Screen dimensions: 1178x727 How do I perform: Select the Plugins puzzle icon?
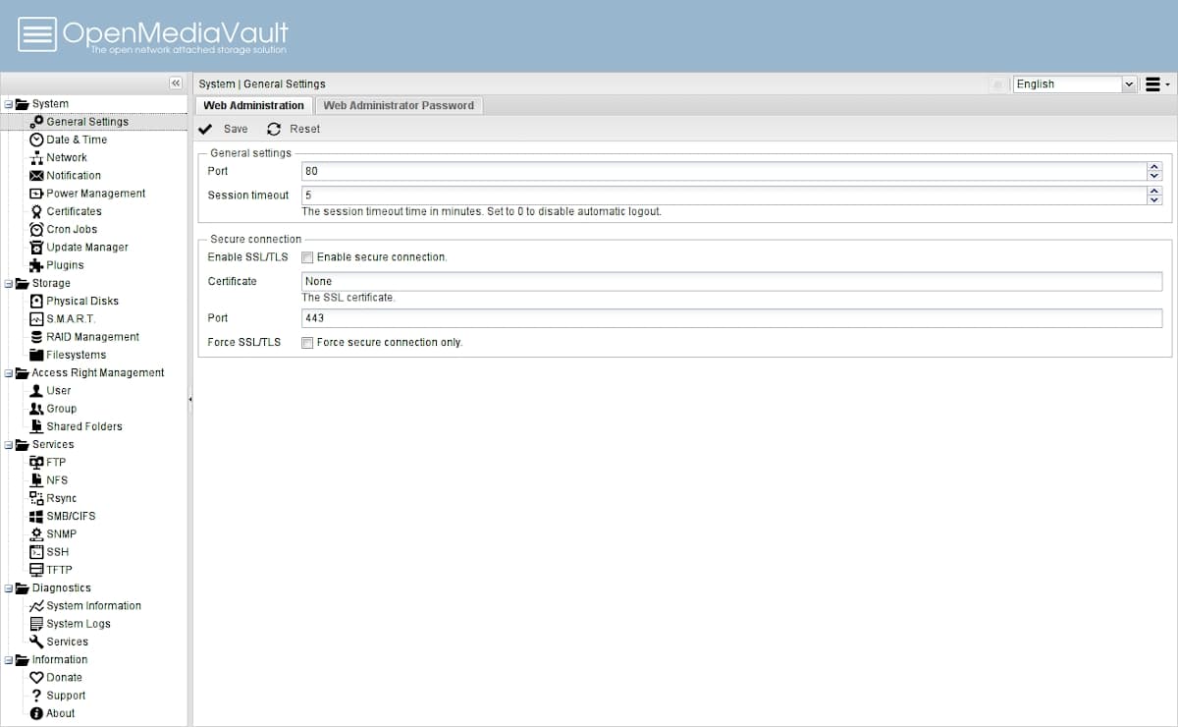tap(37, 265)
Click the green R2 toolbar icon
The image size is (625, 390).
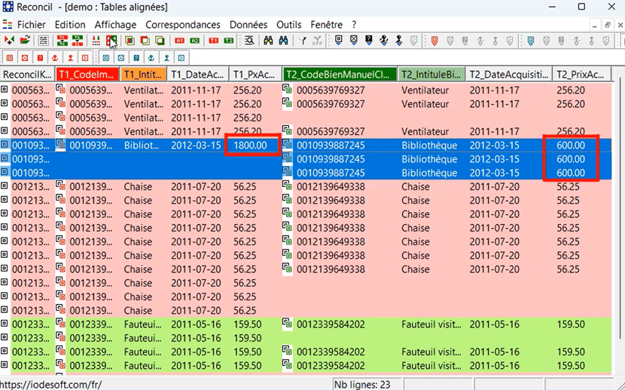(x=195, y=40)
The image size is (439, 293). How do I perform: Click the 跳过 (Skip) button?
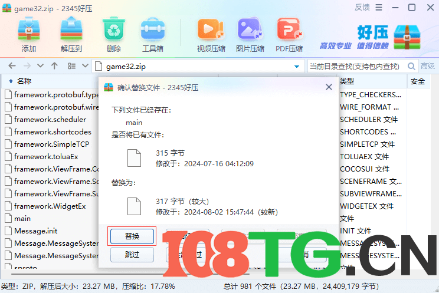point(132,255)
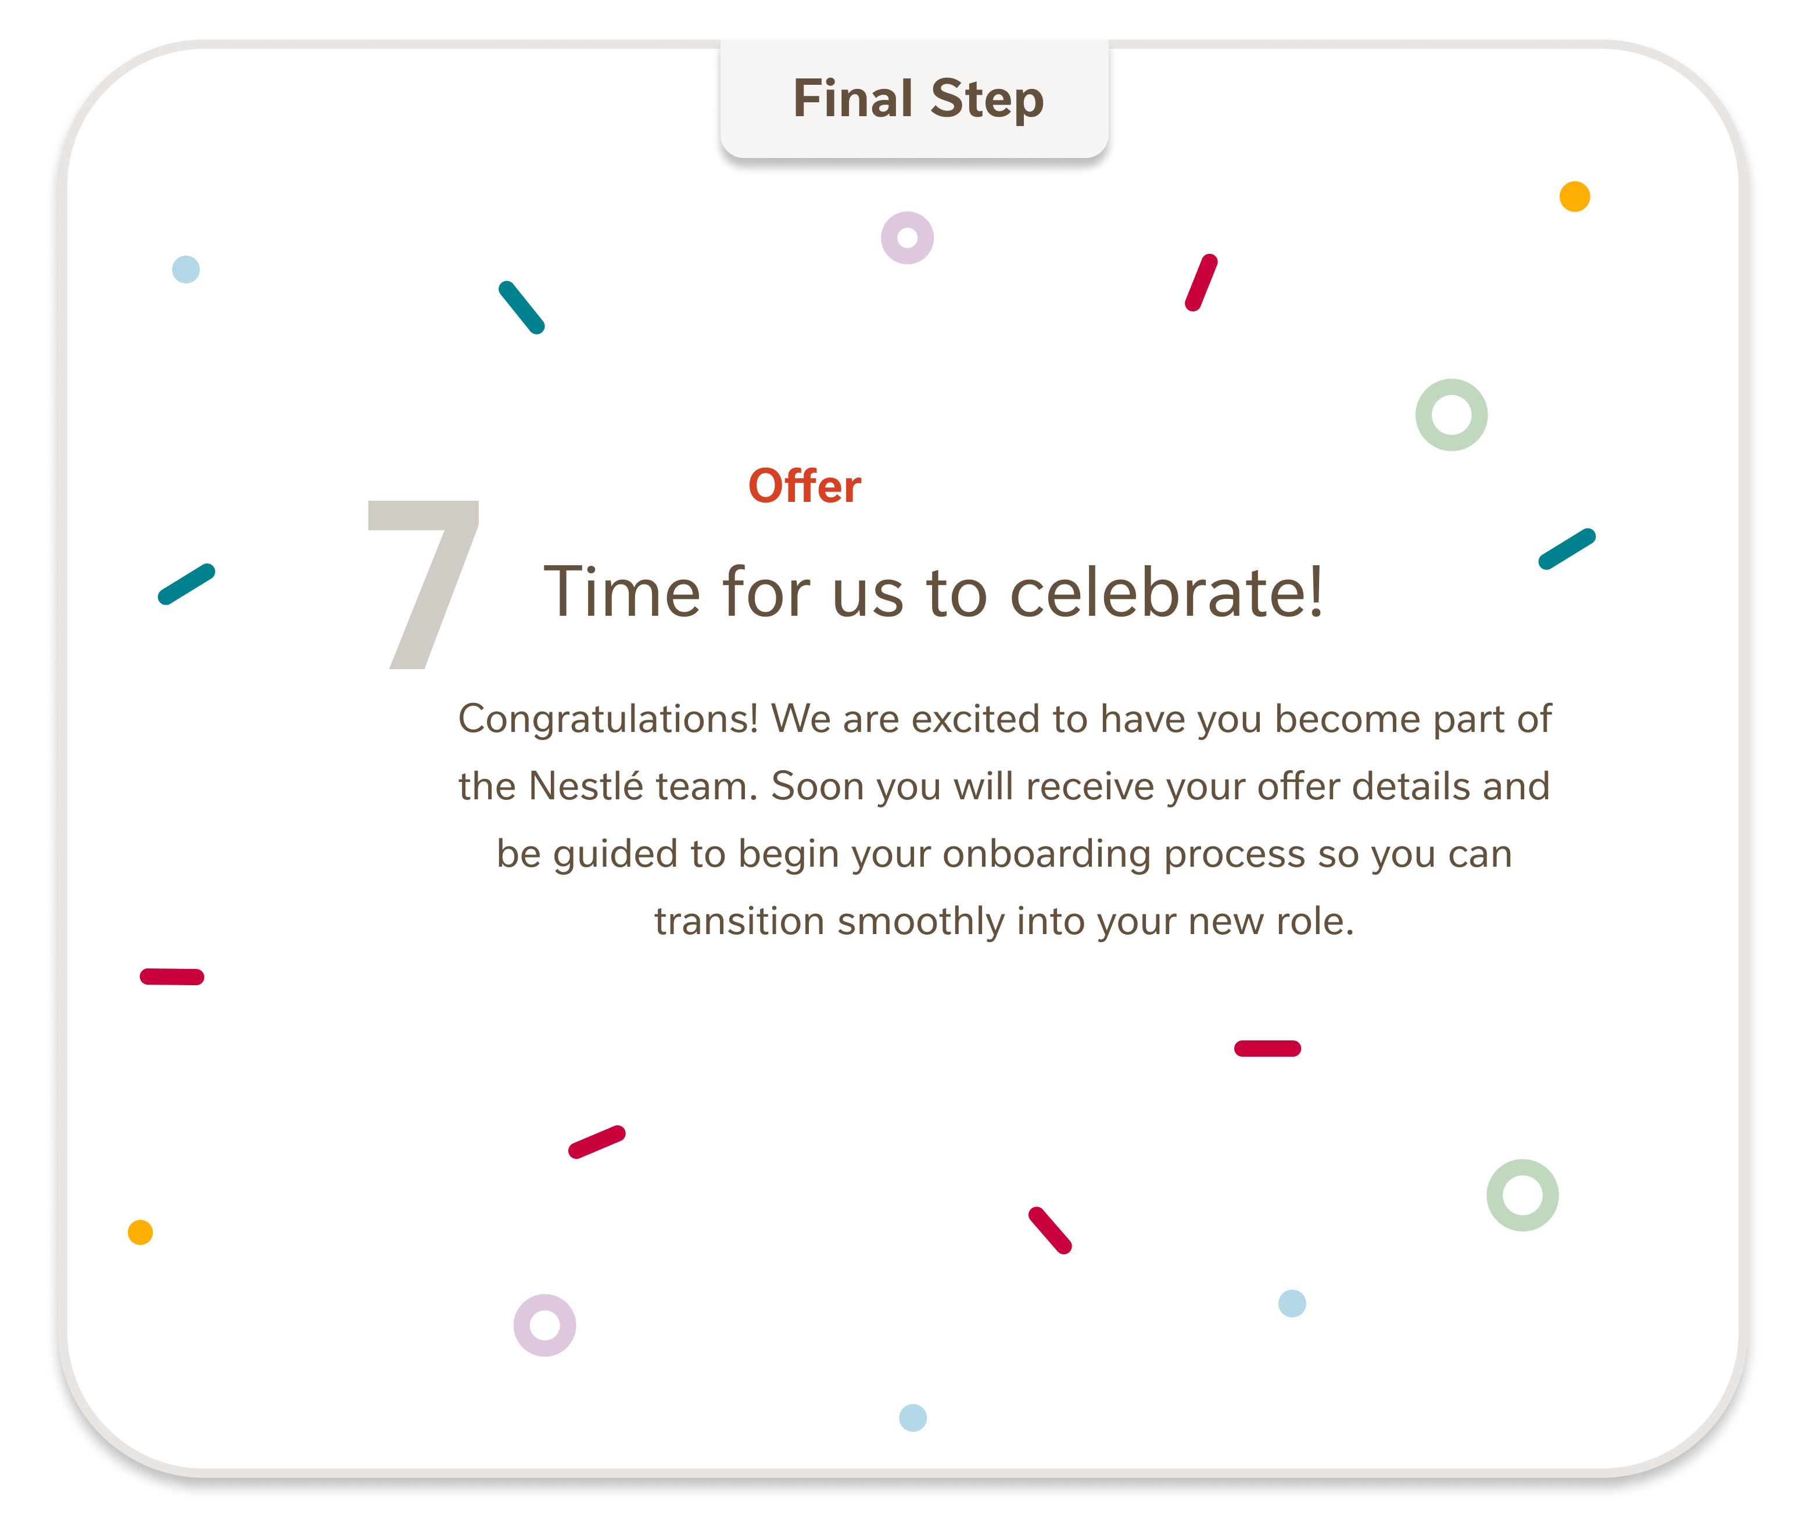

══════

[Action item]: Counting both ends, reproduce word for word the lines from the line with "The image size is (439, 293)." to the final line of the listing above, skipping every picture.

[Exercise response]:
The image size is (439, 293). How do I perform: Click the 跳过 (Skip) button?
point(132,255)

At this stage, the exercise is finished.